Lo strumento della disapplicazione in capo al giudice amministrativo è però discusso,  non solo per il regolamento, ma anche per gli atti amministrativi generali, come i bandi di gara e di concorso. Secondo l’orientamento tradizionale gli atti amministrativi generali non sarebbero atti normativi. Essi sono rivolti a soggetti che, se pur indeterminati ex ante, lo sono ex post. Ne deriva che, essendo atti procedimentali e non normativi, i bandi sono soggetti al normale regime impugnatorio previsto per gli atti amministrativi.  Prendendo le mosse dal nuovo orientamento favorevole alla disapplicazione dei regolamenti da parte del giudice amministrativo e argomentando sulla natura normativa dei bandi alcune recenti pronunce hanno esteso lo strumento in parola alla tutela di posizioni giuridiche soggettive connesse all’applicazione di bandi di gara e concorso. Tuttavia la posizione del Consiglio di Stato, ribadita recentemente, ha confermato l’indirizzo tradizionale alla stregua del quale non può essere estesa ai bandi la disapplicazione valida esclusivamente per gli atti normativi.

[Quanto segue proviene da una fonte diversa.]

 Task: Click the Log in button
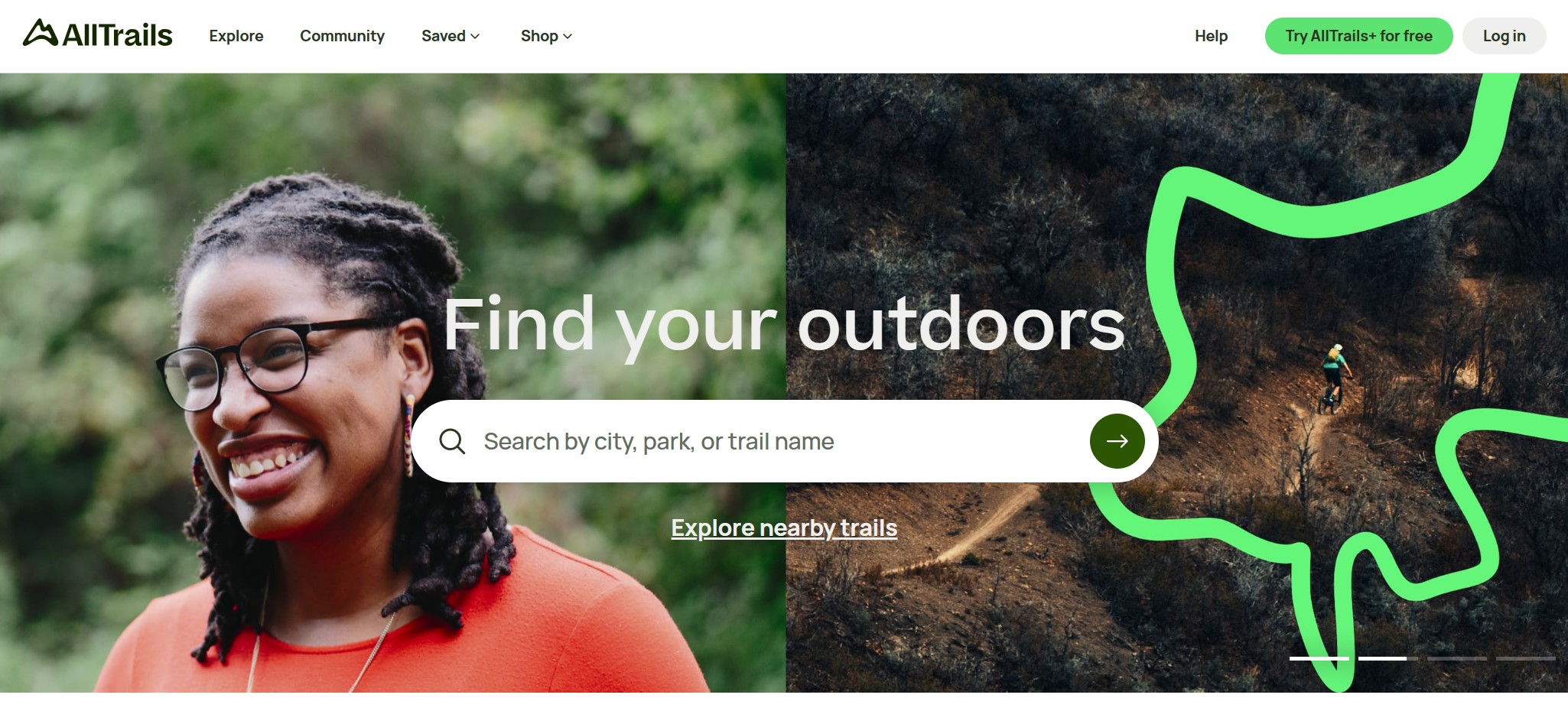click(1504, 36)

In conclusione, in relazione alle problematiche collegate all’efficacia della sentenza di annullamento, alle spinte del diritto comunitario e alle esigenze di certezza del diritto.  la giurisprudenza del Consiglio di Stato, negli ultimi anni, per risolvere le antinomie che possono venire a crearsi nei casi di caducazione del regolamento per effetto di una sentenza di annullamento,  opta per lo strumento della disapplicazione. Quest’ultimo, alternativo all’annullamento,  sembrerebbe  essere uno strumento più adatto al mutamento del centro di interesse della giurisdizione amministrativa,  non più incentrata esclusivamente sul provvedimento amministrativo ma  maggiormente  attenta  al rapporto sottostante allo  stesso, e, dunque, al bene della vita in  discussione  nel caso concreto.